** Exercise requirements **
[1] Answer these questions from the text on Lincoln Homestead State Park.
(a) How many acres does the park encompass?
(b) Which building is the only original structure?
(c) How old are the logs used in the "Lincoln cabin"?
[2] Continue the text about Lincoln Homestead State Park from its last sentence.

** Excerpted text **
___

State park in Kentucky, United States

Lincoln Homestead State Park is a state park located just north of Springfield, Kentucky in Washington County. The park encompasses 120 acre, and features both historic buildings and reconstructions associated with Thomas Lincoln, father of President Abraham Lincoln.

The two-story Francis Berry House is the only original structure; it was where Nancy Hanks, Abraham's mother, was working as a seamstress and living while being courted by Thomas Lincoln. Thomas is said to have proposed to Nancy by the large fireplace in the cabin.

Two other buildings are reconstructions: the "workshop" where Thomas learned blacksmithing and carpentry, and the "Lincoln cabin." The 16 ft by 18 ft structure was built on the site of the original Lincoln cabin where Thomas lived with his family as a boy. It is made of 115-year-old logs. The furnishings were made by Thomas Lincoln as an artisan.

___

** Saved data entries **
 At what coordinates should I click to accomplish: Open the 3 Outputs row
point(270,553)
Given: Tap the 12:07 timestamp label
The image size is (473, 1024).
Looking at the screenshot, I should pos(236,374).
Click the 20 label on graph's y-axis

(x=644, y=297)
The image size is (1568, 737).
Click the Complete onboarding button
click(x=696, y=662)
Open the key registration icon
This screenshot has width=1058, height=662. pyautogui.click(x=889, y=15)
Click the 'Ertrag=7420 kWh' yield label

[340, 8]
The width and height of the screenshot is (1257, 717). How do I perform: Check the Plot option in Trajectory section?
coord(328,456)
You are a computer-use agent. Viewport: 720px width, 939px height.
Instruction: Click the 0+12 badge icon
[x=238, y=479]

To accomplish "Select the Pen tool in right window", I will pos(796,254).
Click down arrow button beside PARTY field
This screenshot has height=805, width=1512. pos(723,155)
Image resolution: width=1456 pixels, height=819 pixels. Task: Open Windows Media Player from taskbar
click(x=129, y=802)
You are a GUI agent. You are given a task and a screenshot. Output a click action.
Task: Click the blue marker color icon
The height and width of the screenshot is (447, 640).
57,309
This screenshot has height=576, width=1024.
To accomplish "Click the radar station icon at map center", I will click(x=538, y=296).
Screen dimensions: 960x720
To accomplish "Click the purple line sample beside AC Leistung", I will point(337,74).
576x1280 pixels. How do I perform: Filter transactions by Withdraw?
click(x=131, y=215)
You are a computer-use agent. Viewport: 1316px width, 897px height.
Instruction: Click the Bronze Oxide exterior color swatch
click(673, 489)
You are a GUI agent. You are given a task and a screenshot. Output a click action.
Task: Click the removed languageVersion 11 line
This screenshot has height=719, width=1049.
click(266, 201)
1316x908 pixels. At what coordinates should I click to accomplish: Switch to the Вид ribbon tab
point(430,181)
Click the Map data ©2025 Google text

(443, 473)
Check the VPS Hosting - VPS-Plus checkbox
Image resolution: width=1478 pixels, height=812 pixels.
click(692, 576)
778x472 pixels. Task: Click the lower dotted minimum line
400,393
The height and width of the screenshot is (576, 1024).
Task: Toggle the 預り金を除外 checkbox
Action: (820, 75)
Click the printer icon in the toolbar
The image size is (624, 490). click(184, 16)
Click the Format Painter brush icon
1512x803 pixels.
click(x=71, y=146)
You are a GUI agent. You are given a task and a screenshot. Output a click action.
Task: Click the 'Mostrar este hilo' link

___

** Outputs for the tasks **
[1]
(a) 120 acres
(b) The Francis Berry House
(c) 115 years old

[2]
Captain Abraham Lincoln, the president's grandfather, had moved to the site from Virginia in 1781 and 1782 with his wife Bathsheba and their children following the American Revolutionary War. He was killed in May 1786 in an attack by an American Indian. Thomas was saved by his oldest brother Mordecai's shooting the Indian before he could do anything to the boy. Captain Lincoln was buried near the cabin, but the exact location is unknown.

==Activities and amenities==
The buildings are open between May and September. Visitors may picnic and fish at the lake. There is also a playground for children.

The park includes an 18-hole golf course on the land Mordecai Lincoln once farmed. On the other side of the road from the golf course is the Mordecai Lincoln House, built by Mordecai as an adult. It is a state-recognized historic structure.